Emergency Budget 2022 expected on Wednesday September 21st

Contractors can expect Emergency Budget 2022 on Wednesday September 14th or Wednesday September 21st.

While the latter date is currently the favourite – partly as a new prime minister won’t take office until September 5th, both dates have been tabled by the Treasury Select Committee.

In a letter asking the Office of Budget Responsibility if its forecasts can be ready for the Emergency Budget of whoever becomes PM, the committee asks about both the 14th and 21st.

'Expected on September 21st'

If the bookies are right and Liz Truss wins the race for Number 10, the expectation is that the foreign secretary will appoint the current business minister, Kwasi Kwarteng, as chancellor.

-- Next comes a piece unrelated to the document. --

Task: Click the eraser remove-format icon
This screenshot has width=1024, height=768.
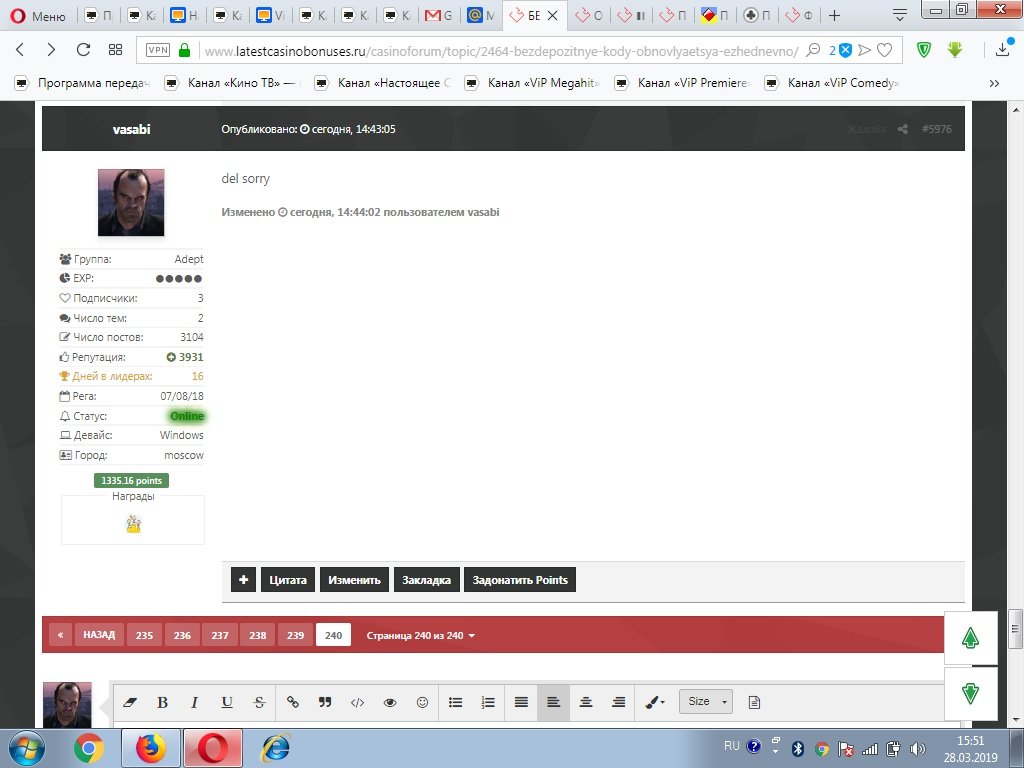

Kwarteng’s main task at Emergency Budget 2022 will be to deliver Ms Truss’s £30billion-plus in promised tax cuts, part-funded by a reversal in the National Insurance Contributions increase.

The reversal to the in-force increase may apply as early as November but her other big tax cut pledge -- to stop corporation tax rising in 2023 -- will likely be saved for autumn’s Budget.

'Some very difficult financial decisions'

Accounting advisory BDO, which is already totting up potential implications of what it is describing as the “expected” September 21st Emergency Budget, further reflected:

“Whoever the winning candidate of the Tory leadership contest is, they will have to face some very difficult financial decisions on taxes and the cost of living crisis.

“An Emergency Budget is likely to focus on swiftly reducing the burden of spiralling living costs, while trying to stimulate growth.”

'More straightforward'

However, the growth assessments of the Truss camp have suffered a setback in the shape of the OBR’s reply to the Treasury Select Committee.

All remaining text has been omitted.